# Fiesty, Fierce Purples: My First MAC Makeover :D



## chocolategoddes (Oct 19, 2008)

It's funny: the MAs name is Jesus and boy, did he work a miracle. I LOVED THIS LOOK!

I told him to do what ever he wanted and to just have fun with it. I could tell he got excited. 
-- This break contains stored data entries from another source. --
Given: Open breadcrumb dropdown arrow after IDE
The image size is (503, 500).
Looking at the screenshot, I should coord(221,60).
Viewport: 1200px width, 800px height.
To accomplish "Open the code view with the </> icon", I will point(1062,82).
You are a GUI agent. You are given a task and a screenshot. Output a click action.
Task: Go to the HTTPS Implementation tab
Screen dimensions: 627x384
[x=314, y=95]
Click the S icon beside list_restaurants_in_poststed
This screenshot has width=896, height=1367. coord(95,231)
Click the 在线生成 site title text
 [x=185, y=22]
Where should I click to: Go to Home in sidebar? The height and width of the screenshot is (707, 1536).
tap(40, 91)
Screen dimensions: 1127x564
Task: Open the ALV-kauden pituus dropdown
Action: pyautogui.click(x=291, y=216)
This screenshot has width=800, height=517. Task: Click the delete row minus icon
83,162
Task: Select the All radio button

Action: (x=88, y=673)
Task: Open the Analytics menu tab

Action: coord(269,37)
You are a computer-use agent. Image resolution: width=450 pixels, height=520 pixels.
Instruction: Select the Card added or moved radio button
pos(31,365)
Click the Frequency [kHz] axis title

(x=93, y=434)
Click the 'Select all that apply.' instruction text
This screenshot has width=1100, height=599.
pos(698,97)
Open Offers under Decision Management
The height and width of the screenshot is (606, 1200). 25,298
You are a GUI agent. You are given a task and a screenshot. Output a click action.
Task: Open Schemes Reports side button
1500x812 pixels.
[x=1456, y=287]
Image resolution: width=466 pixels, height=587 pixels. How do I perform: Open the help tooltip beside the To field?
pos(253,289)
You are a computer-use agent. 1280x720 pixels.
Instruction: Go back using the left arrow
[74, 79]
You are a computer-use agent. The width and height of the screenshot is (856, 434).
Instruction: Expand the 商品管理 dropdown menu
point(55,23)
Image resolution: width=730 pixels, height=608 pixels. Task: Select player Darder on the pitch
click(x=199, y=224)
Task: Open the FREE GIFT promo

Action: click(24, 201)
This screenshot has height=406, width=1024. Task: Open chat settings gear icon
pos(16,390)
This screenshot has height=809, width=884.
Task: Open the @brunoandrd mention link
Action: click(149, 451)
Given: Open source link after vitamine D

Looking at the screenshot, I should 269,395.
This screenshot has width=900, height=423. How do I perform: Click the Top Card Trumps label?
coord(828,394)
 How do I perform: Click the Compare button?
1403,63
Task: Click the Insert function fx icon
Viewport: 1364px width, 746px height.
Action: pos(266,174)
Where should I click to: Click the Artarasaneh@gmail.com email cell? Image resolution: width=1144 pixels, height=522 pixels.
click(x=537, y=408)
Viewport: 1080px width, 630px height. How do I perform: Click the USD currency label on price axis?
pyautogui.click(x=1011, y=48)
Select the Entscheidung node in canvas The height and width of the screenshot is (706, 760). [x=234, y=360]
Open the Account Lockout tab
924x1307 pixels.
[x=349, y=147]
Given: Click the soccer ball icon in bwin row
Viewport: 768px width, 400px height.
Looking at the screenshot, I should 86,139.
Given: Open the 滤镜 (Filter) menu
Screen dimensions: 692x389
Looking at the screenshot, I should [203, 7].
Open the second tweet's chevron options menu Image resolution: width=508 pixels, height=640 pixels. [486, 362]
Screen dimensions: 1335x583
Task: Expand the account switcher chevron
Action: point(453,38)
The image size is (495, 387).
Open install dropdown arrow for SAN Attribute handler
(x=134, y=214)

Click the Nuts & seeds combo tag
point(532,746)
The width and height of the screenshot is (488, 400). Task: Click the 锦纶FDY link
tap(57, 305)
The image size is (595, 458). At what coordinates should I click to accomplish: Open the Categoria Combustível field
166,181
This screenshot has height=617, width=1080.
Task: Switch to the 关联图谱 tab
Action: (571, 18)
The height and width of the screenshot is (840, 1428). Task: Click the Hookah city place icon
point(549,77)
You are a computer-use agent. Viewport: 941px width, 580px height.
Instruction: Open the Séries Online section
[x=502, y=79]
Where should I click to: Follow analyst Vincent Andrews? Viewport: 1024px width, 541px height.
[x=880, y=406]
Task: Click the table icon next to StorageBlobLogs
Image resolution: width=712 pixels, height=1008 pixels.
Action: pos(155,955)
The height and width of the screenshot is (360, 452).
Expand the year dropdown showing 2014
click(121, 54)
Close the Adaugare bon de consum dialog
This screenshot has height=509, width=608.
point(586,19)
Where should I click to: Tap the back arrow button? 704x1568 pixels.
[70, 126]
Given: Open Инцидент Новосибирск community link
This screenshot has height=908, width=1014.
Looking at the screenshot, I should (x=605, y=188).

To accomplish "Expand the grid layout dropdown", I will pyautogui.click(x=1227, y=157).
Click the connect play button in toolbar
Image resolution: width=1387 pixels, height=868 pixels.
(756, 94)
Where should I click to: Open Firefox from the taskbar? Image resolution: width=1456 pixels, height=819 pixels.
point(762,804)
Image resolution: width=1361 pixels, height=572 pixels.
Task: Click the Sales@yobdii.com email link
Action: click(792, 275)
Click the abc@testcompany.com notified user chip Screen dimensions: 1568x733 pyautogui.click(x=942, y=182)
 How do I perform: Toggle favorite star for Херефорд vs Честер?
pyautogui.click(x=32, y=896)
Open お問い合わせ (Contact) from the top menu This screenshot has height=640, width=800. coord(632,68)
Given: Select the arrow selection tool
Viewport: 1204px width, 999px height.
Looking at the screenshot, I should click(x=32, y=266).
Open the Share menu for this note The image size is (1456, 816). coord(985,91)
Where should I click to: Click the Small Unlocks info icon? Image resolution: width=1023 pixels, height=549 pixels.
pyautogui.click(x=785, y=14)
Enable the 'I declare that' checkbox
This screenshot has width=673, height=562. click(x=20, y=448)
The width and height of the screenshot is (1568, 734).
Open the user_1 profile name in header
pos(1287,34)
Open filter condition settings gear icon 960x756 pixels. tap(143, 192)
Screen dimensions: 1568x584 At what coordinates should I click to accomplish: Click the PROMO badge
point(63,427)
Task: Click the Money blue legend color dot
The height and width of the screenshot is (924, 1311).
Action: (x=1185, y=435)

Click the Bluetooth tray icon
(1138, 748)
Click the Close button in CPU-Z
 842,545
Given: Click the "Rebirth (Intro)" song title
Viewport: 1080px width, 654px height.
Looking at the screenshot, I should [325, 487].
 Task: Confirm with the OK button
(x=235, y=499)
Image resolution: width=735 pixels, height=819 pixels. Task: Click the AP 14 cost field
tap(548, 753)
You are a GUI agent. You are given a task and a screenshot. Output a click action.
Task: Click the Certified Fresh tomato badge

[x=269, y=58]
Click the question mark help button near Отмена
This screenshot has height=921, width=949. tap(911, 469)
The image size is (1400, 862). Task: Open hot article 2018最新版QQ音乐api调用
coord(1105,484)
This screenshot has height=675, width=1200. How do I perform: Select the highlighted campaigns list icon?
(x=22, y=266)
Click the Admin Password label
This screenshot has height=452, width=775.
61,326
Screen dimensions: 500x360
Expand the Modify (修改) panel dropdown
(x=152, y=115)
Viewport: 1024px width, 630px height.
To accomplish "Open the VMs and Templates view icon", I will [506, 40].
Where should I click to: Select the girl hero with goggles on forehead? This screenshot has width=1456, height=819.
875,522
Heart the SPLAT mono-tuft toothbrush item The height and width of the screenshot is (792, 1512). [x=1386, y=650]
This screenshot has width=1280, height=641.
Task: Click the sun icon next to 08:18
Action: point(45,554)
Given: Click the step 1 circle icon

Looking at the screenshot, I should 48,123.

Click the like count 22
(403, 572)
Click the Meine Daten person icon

There was a point during the session where other MAs were walking over with their jaws dropped open, whispering, " I can't believe she's letting you do that!" and I thought to myself, " *Hold up!* *What the hell is he doing to my face?!?!*"
But the result was fabulous and I just had to share!
	

	
	
		
		

		
			





*FACE*
Studio Fix Fluid
Studio Finish Concealer
Crushed Bougainvillea CCB

*EYES*
Crushed Bougainvillea CCB
Studio Finish Concealer
Outspoken MES
ZoomLash Mascara
Fascinating Eye Khol

I totally forgot the lips and some of the other products but I think you get the idea. :/


----------



## ClaireAvril (Oct 19, 2008)

frig.. you're friggin gorgeous!!


----------



## coachkitten (Oct 19, 2008)

OMG he did an amazing job!  You are so gorgeous Kensie!


----------



## mamadiaspora (Oct 19, 2008)

damn, you are just stunningly gorgeous! purple looks great on you


----------



## elmo1026 (Oct 19, 2008)

WOW,

you look amazing. I love the purples on you.


----------



## SuSana (Oct 19, 2008)

Oooooh the lips are so pretty!


----------



## ExquizitDiva (Oct 19, 2008)

WOW! Loving the lips!


----------



## MACATTAK (Oct 19, 2008)

You look fantastic!  He did a great job on you!


----------



## TISH1124 (Oct 19, 2008)

You look gorgeous...Now I'm trying to figure out the lip color because I want it!!


----------



## NicksWifey (Oct 19, 2008)

Quote:

   Originally Posted by *chocolategoddes* 

 
_It's funny: the MAs name is Jesus and boy, did he work a miracle._

 
LOL, this is priceless
	

	
	
		
		

		
		
	


	




You look amazing! Those colors look fab on you!


----------



## IDontKnowMomo (Oct 19, 2008)

Makes me wanna go get my makeup did!


----------



## chocolategoddes (Oct 19, 2008)

Thanks everyone.
Tish, if it helps, the lip liner was this super sark berry and the lipstick was a light violet shade. 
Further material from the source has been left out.